### Task requirements
Take the lines below from the first through the one that contains "Task: Select 招考公告 in the top navigation" and copy them exactly.

### Task material

▬▬▬▬▬▬▬▬▬▬

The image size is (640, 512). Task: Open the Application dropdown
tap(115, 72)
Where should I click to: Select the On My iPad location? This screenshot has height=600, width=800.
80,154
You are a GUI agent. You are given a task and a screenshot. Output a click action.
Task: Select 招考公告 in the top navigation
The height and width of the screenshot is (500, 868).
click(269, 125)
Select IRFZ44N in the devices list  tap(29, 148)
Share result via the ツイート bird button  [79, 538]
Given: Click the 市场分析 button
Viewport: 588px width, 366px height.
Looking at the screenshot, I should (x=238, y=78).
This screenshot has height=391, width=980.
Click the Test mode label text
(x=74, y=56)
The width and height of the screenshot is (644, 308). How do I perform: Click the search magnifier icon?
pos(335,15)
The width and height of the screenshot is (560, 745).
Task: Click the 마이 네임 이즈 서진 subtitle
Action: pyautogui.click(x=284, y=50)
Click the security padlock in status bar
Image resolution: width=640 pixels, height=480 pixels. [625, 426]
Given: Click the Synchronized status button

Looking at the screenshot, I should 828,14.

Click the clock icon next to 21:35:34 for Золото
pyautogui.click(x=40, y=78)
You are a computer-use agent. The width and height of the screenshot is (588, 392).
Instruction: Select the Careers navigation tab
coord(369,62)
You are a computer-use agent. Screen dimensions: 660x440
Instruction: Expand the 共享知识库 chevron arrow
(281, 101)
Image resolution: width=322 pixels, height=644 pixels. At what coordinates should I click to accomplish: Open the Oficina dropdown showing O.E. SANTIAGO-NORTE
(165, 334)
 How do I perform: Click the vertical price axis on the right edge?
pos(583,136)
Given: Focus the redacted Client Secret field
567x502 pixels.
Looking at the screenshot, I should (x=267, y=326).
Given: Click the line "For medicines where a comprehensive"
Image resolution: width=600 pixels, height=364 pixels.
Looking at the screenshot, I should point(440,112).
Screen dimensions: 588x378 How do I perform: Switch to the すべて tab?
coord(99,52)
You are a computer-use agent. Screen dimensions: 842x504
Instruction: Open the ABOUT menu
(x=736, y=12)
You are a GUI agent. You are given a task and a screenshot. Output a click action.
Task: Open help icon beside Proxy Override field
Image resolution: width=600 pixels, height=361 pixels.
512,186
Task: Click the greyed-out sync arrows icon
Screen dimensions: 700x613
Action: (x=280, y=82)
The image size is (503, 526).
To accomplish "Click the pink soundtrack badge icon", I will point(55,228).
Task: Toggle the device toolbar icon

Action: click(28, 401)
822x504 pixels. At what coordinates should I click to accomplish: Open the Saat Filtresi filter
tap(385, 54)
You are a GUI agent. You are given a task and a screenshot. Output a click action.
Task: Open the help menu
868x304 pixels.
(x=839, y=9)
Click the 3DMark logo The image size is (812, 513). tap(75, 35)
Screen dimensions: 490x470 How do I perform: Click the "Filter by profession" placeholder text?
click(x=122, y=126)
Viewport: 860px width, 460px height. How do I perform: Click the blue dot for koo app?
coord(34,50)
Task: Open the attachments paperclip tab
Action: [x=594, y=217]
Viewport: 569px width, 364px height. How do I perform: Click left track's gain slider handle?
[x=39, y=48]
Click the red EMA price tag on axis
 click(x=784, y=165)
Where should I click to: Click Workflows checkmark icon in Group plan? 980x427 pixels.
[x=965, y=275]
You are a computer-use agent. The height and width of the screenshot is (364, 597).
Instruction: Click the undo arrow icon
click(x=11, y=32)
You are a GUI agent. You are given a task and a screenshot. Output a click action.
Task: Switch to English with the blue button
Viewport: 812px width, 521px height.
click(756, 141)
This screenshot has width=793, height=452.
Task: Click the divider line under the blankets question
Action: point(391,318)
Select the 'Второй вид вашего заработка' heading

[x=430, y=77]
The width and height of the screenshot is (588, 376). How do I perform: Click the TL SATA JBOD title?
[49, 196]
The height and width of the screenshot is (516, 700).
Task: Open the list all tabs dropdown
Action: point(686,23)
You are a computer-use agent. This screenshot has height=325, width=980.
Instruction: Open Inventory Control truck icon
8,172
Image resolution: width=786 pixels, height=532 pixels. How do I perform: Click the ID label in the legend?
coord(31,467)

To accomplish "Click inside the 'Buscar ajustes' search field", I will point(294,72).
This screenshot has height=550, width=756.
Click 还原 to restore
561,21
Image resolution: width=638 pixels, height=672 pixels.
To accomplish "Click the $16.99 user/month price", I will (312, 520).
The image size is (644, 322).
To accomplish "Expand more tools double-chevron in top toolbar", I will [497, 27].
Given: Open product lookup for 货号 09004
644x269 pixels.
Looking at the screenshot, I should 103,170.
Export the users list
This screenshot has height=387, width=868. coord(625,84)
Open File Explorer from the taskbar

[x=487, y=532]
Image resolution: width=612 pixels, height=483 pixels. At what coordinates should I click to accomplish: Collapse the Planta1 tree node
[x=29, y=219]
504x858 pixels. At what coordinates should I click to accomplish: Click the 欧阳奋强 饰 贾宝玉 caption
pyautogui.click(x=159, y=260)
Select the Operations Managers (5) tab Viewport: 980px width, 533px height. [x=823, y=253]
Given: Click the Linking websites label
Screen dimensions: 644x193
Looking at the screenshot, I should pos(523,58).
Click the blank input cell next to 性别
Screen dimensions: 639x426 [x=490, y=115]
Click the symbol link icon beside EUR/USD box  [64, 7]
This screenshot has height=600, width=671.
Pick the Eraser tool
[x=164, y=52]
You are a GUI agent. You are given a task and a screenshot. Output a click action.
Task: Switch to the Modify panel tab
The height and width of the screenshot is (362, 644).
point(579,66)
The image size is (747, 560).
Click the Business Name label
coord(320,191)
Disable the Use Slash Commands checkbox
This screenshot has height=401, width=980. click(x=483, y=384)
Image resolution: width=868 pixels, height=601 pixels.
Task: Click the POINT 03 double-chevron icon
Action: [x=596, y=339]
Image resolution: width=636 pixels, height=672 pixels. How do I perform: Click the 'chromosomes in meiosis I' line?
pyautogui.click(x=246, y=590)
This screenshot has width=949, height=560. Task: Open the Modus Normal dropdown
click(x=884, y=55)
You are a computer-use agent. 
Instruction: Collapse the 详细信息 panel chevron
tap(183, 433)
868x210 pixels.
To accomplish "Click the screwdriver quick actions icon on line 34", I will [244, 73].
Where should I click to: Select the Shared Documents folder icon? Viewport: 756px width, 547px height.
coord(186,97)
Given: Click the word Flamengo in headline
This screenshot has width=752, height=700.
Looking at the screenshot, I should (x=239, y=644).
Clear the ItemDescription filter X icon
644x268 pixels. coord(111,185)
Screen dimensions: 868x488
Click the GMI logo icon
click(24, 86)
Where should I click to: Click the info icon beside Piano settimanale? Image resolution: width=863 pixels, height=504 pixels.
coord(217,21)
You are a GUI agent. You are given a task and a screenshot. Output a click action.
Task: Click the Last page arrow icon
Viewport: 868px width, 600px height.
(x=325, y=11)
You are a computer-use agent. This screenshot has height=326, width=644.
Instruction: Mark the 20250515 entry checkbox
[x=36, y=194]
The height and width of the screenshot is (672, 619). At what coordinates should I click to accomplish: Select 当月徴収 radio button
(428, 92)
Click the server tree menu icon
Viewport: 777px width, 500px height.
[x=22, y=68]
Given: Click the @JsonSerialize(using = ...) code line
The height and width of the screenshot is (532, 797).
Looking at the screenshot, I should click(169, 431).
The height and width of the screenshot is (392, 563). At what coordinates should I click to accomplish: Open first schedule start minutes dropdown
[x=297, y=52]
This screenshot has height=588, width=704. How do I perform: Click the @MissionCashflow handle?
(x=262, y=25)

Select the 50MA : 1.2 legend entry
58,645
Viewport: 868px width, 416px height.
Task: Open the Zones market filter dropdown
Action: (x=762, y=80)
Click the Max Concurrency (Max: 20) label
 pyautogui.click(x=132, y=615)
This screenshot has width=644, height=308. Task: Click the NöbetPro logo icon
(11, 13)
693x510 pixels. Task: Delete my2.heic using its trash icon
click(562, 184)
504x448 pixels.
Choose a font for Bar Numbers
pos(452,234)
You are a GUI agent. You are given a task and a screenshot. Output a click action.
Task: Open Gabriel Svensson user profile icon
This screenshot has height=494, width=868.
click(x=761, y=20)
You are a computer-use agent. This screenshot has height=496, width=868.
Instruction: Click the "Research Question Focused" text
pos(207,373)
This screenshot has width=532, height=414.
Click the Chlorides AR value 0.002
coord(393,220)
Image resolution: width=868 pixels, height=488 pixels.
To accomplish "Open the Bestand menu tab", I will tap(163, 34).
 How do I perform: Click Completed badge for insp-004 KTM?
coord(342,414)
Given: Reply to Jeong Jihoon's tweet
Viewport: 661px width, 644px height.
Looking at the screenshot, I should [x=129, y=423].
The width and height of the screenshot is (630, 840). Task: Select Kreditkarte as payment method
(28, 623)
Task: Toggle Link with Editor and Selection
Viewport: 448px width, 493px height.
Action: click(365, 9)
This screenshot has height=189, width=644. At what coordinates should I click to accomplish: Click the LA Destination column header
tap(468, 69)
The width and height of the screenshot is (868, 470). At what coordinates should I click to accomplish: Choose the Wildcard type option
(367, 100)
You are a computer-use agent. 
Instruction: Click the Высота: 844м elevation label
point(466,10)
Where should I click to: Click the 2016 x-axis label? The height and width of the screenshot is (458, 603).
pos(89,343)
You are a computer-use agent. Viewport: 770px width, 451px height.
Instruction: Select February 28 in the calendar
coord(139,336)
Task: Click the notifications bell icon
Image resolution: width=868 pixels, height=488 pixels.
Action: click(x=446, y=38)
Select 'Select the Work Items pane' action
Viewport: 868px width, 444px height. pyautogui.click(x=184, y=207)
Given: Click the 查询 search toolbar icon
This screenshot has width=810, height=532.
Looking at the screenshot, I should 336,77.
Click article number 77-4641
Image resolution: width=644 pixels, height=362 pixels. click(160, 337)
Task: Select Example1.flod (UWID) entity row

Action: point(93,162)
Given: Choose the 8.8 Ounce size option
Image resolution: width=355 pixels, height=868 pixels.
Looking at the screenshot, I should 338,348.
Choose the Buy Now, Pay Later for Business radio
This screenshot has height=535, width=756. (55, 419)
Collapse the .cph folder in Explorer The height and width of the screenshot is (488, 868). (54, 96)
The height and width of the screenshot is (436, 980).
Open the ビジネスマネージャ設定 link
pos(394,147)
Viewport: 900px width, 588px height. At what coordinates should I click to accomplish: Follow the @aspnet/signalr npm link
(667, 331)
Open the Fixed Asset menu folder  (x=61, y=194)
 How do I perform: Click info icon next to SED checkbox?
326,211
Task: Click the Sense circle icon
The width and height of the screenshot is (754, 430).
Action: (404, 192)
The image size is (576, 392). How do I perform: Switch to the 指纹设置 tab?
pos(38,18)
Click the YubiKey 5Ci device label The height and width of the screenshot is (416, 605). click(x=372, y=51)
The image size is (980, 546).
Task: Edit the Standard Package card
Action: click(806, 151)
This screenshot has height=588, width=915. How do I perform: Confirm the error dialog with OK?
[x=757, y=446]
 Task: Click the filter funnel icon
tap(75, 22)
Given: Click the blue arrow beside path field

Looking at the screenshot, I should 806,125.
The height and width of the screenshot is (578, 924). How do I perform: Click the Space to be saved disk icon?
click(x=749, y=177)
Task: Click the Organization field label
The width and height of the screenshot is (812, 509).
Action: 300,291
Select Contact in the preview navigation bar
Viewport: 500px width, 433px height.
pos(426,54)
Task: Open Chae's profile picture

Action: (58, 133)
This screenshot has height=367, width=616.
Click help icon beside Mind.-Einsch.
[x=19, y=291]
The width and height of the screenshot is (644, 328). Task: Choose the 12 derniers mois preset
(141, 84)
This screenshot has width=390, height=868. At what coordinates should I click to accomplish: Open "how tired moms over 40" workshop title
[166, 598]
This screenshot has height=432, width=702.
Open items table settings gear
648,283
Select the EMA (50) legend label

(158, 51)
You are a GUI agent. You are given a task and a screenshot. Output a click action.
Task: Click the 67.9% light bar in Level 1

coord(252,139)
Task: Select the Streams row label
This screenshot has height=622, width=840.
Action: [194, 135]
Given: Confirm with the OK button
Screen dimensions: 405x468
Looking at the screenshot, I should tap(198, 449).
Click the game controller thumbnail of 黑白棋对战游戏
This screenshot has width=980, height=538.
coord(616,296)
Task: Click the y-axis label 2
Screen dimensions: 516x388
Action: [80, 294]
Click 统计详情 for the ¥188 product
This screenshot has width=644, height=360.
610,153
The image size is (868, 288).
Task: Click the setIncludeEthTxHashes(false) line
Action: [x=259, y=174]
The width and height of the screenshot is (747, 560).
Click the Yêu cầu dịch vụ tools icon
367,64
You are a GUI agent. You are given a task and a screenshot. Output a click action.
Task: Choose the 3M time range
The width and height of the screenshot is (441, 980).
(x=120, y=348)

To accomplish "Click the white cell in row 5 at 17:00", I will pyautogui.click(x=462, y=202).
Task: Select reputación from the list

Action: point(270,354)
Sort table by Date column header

▬▬▬▬▬▬▬▬▬▬

### Your solution
The image size is (640, 512). Task: Open the Application dropdown
tap(115, 72)
Where should I click to: Select the On My iPad location? This screenshot has height=600, width=800.
80,154
You are a GUI agent. You are given a task and a screenshot. Output a click action.
Task: Select 招考公告 in the top navigation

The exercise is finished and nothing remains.